整理した目的をデザイナーに伝える際のポイント
目的整理のプロセスを経て得られた情報をデザイナーに伝える際は、以下の点を意識しましょう。
- 具体的な言葉で伝える: 抽象的な表現(例:「いい感じに」「スタイリッシュに」)だけでなく、「〇〇という課題を解決するために」「ターゲットである△△さんに、□□という行動をとってもらいたい」といった具体的な言葉で目的を伝えましょう。
- 背景情報を提供する: 団体のミッション、活動内容、ターゲット層について説明し、なぜこのデザインが必要なのかという背景を共有することで、デザイナーはより深い理解に基づいて提案をすることができます。
- 共有できる資料を用意する: 目的整理のために作成したシートや議事録、参考になる既存の広報物などを提供すると良いでしょう。
目的をしっかりと共有することで、デザイナーは団体の課題や目標を理解し、最も効果的なデザイン提案を行うことができるようになります。これは、結果として質の高いデザイン成果物を得ることにつながります。
まとめ
デザインは、単なる装飾ではなく、NPOが社会的な目的を達成するための強力なコミュニケーションツールです。そして、その力を最大限に引き出すためには、デザイン制作に取りかかる前に「なぜデザインが必要なのか」という目的を明確にすることが欠かせません。

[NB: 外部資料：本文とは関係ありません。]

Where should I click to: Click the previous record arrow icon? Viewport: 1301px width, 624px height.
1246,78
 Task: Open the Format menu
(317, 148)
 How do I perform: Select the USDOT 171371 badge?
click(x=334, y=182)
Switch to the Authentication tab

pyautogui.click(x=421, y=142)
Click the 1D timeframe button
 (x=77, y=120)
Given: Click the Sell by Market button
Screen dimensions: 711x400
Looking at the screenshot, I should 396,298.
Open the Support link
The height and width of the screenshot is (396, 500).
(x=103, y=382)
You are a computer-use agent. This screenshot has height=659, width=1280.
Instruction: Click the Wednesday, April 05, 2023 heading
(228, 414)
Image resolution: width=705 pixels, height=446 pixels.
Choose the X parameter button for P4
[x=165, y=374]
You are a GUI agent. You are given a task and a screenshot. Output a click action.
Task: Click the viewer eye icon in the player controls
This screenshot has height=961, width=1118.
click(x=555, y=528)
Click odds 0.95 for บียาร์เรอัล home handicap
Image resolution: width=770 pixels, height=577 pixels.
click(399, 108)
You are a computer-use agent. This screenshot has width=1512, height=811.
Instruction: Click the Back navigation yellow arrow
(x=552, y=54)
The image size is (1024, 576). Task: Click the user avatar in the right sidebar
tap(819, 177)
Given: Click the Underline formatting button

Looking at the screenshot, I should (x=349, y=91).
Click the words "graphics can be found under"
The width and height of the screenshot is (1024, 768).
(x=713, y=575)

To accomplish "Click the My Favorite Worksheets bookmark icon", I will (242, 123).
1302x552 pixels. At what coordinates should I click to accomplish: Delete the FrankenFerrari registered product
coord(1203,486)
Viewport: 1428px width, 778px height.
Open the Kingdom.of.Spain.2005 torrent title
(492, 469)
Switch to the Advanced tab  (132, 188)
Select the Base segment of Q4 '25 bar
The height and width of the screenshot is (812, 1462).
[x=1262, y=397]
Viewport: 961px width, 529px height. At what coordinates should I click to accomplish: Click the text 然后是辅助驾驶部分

本記事で紹介した思考プロセスや方法は、デザイン知識がないNPO広報担当者の方でも実践できるものです。目的をしっかりと整理し、デザイナーとの建設的なコミュニケーションを築くことで、あなたの団体の活動をより多くの人に「伝わる」デザインを実現してください。この一歩が、ソーシャルデザインプロジェクトの成功に繋がるはずです。